Reid pushes T. Boone Pickens gas plan in Senate

Senate Majority Leader Harry Reid (D-Nev.) is pushing legislation that provides billons of dollars in tax credits to boost deployment of natural-gas-powered vehicles, a plan championed by billionaire energy magnate T. Boone Pickens but opposed by several conservative groups.

Reid and Sens. Robert Menendez (D-N.J.) and Richard Burr (R-N.C.) introduced the plan that expands credits for purchasing natural-gas cars and trucks, provides credits for producing the vehicles and extends credits for natural-gas fueling infrastructure, among other provisions.

“We cannot afford to continue spending hundreds of billions of dollars a year to buy oil from foreign countries, many of which are unfriendly to the United States. This bill will create over one million jobs by accelerating the development of clean alternative vehicles and fuels here at home, and make our nation more secure,” Reid said in a statement.

The cost of the bill would be offset by a new user fee — which runs through 2021 — on the sale of liquefied and compressed natural gas that’s used as vehicle fuel.

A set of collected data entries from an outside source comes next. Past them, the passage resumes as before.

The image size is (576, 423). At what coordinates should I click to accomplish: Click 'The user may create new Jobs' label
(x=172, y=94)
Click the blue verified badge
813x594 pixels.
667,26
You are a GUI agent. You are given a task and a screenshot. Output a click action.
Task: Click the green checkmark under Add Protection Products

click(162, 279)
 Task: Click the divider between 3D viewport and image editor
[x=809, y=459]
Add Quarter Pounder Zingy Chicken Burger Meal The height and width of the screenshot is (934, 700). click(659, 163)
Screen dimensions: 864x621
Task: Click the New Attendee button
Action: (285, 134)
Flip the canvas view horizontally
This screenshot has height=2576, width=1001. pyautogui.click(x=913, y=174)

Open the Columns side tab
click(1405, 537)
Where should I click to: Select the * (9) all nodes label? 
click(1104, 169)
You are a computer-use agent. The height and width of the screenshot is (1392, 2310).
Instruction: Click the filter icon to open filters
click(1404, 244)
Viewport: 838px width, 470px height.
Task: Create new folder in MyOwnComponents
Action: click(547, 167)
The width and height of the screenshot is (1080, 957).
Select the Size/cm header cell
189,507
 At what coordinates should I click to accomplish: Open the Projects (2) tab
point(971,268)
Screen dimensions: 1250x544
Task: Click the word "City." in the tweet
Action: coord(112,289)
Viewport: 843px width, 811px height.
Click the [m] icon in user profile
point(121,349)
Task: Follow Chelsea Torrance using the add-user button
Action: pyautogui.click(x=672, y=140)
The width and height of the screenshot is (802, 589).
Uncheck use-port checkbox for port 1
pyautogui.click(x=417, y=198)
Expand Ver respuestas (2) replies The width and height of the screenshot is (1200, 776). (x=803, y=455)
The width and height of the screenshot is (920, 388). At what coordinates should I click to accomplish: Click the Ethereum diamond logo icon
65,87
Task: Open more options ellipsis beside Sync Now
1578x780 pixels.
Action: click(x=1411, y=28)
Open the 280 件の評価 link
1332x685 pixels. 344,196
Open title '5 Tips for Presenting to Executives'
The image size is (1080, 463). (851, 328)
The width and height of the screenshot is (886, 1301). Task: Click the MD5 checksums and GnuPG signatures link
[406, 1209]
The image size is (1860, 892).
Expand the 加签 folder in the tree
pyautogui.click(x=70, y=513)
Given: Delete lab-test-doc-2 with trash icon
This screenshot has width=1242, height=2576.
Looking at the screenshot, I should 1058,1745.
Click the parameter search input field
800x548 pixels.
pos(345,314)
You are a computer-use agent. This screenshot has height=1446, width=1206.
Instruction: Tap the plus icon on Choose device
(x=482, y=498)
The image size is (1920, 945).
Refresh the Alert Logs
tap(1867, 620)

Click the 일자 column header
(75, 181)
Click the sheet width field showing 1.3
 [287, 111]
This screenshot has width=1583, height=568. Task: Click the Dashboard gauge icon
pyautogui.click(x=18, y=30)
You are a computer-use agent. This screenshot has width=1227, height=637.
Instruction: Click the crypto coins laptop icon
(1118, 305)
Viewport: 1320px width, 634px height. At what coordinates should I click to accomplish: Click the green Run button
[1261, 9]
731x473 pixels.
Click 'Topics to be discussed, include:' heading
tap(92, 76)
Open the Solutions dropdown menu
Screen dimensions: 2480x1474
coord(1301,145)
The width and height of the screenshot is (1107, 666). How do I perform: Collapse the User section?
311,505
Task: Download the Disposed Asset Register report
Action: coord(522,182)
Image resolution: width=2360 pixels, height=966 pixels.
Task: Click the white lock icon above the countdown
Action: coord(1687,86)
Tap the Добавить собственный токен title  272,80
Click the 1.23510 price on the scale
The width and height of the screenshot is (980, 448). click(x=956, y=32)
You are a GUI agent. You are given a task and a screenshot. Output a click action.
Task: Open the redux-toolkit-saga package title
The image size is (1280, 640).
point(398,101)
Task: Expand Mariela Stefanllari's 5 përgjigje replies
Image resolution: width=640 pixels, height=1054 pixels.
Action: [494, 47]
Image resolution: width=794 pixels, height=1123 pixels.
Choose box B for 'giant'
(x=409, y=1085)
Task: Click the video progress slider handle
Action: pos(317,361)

Burr said that he hopes for floor action soon and suggested that the measure could move as an amendment to an appropriations bill.

“My hope is that we can get some action on it before the end of this year,” Burr told reporters in the Capitol Tuesday. “I think we would look for any vehicle that’s going to cross the goal line and most of those are going to be appropriations vehicles.”

But members of Burr’s caucus can likely expect pushback from groups including the Heritage Foundation that have waged a months-long campaign against companion House legislation, calling it unwarranted federal intervention into energy markets.

Nearly 20 Republicans have removed their name from the House measure, but it retains substantial support with a bipartisan group of 181 co-sponsors.

It’s a battle that has pitted Pickens against the billionaire Koch Brothers.

The legislation, the Senate backers said, would put an estimated 700,000 natural-gas-powered vehicles on U.S. roads over a decade and displace more than 20 billion gallons of fuel.